_DOCUMENT EXCERPT_:

== == ==

Your Bank has adopted a structured and strategic approach to deepen collaboration with LIC, with clearly defined action points aimed at leveraging revenue, cost synergies and financial synergies. These initiatives have been supported by the Banks best-in-class products and services, particularly through effective utilisation of its low-cost deposit base, including the current account portfolio.
As part of convenience banking offerings, the Bank has extended comprehensive transaction banking solutions to address both collection and payments-related requirements of various offices of the LIC. These services are delivered seamlessly though the Banks extensive branch network as well as digital channels, enabling efficient banking operations and improved service experience.
The sustained collaboration under the LIC synergy framework has contributed to the creation of combined value and strengthened operational performance for both the organisations. In addition, the Bank has been able to further augment its retail franchise and enhance fee-based income through deeper engagement and cross-selling opportunities arising from this strategic partnership.

== == ==

_WHAT YOU ARE ASKED TO DO_: Reproduce the passage above on the Bank's collaboration with LIC from "As part of convenience" to "improved service experience.", replacing "digital channels" with "online channels".

== == ==

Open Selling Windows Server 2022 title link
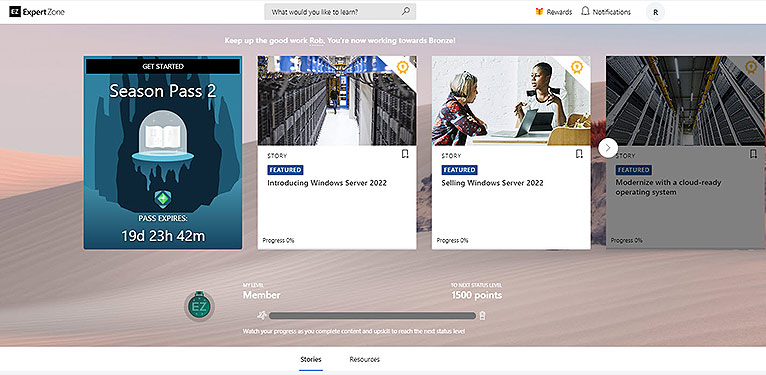This screenshot has height=375, width=766. [x=492, y=183]
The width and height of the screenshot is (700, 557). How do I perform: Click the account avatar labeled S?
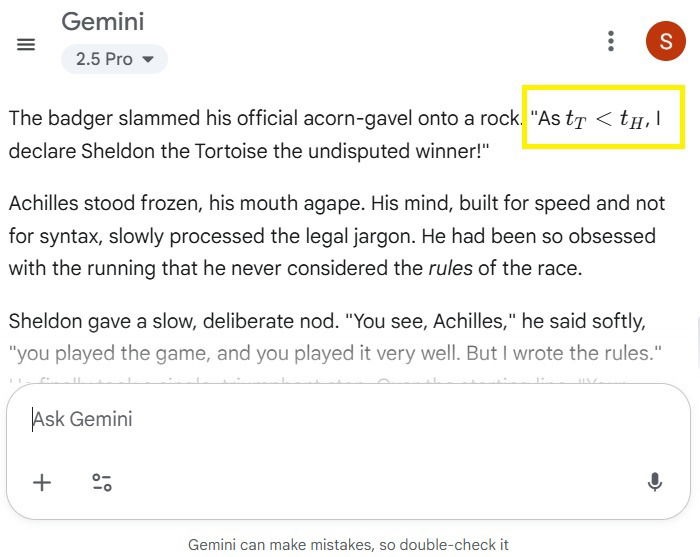click(665, 41)
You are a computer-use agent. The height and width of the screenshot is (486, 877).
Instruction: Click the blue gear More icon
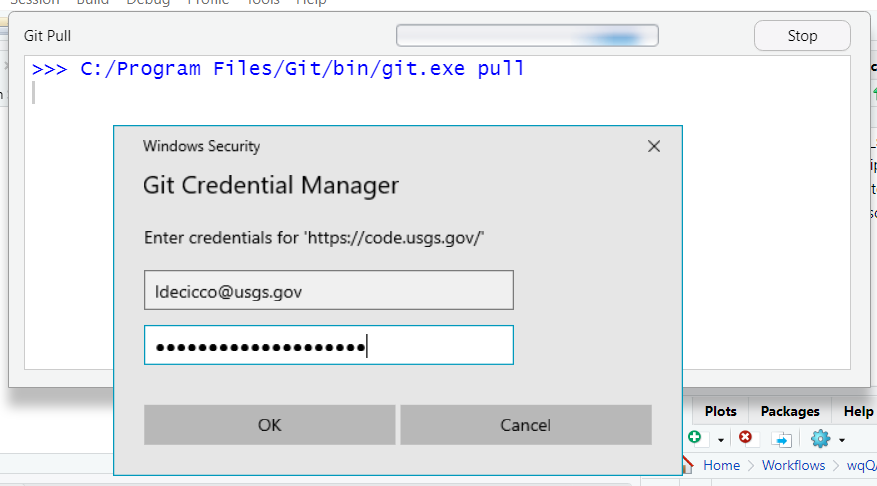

== == ==

_RESPONSE_:
As part of convenience banking offerings, the Bank has extended comprehensive transaction banking solutions to address both collection and payments-related requirements of various offices of the LIC. These services are delivered seamlessly though the Banks extensive branch network as well as online channels, enabling efficient banking operations and improved service experience.